While You Were Sleeping, Michelle Rodriguez Had Probably The Best Time Ever At A Basketball Game
Get drunk, make out with a supermodel. We've all been there. Also, Kanye sued Coinye, the Insane Clown Posse sued the FBI, and other things that aren't about lawsuits.
Insane Clown Posse is suing the FBI for saying that Juggalos are criminals
After a failed attempt to singlehandedly drive those fascist bastards at the FBI into the ground with a lawsuit back in 2012, the Insane Clown Posse — aka those philosophising dreamers Violent J and Shaggy 2 Dope — have teamed up with the ACLU (American Civil Liberties Union) to once again sue the FBI for claiming that their fans are a “loosely-organised hybrid gang”.
How dare you, FBI. Juggalos are not gangsters; they’re just lonely losers.
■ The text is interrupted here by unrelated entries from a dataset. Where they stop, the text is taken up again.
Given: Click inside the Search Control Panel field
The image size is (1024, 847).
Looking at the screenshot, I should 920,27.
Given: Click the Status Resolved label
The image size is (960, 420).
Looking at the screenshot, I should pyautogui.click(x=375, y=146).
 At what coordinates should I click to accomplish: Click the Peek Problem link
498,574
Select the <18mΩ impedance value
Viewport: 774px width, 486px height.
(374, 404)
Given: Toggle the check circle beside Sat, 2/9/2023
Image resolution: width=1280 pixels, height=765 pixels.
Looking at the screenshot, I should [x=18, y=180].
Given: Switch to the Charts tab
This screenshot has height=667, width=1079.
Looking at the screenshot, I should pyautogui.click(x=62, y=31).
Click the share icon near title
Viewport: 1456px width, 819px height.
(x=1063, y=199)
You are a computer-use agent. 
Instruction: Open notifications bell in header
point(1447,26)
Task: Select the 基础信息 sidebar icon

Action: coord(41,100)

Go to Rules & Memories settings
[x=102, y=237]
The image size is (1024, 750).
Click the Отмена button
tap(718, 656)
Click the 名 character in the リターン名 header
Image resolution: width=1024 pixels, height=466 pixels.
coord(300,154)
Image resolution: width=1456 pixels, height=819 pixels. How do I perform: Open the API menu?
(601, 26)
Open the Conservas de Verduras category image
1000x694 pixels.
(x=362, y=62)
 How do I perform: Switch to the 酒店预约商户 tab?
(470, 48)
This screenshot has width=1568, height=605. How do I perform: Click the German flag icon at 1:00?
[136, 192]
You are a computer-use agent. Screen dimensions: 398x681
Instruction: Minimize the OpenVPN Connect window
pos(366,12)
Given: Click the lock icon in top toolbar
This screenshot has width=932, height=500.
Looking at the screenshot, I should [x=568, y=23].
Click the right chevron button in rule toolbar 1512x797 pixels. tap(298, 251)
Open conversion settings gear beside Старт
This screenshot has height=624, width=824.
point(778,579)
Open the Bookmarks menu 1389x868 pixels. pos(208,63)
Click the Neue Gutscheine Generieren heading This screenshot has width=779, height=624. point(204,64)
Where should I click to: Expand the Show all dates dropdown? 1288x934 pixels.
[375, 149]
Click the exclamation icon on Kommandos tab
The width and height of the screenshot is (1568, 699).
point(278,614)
The band claims that the label has led to fans being regularly roughed up by cops and caused them “significant harm”, and the official documents include anecdotal evidence backing them up: one Juggalo from Nevada argued that he was held by police for “having the group’s ‘Hatchet Man’ sticker on his semi-truck”, another dude from North Carolina said he was told “he couldn’t join the Army until he removed his ICP tattoos”.
Wow, that sucks. Be on the right side of history, folks; stand tall with your Juggalo brothers and sisters. They may have hideous taste in music and make-up, but inside we all just wanna know how fuckin’ magnets work.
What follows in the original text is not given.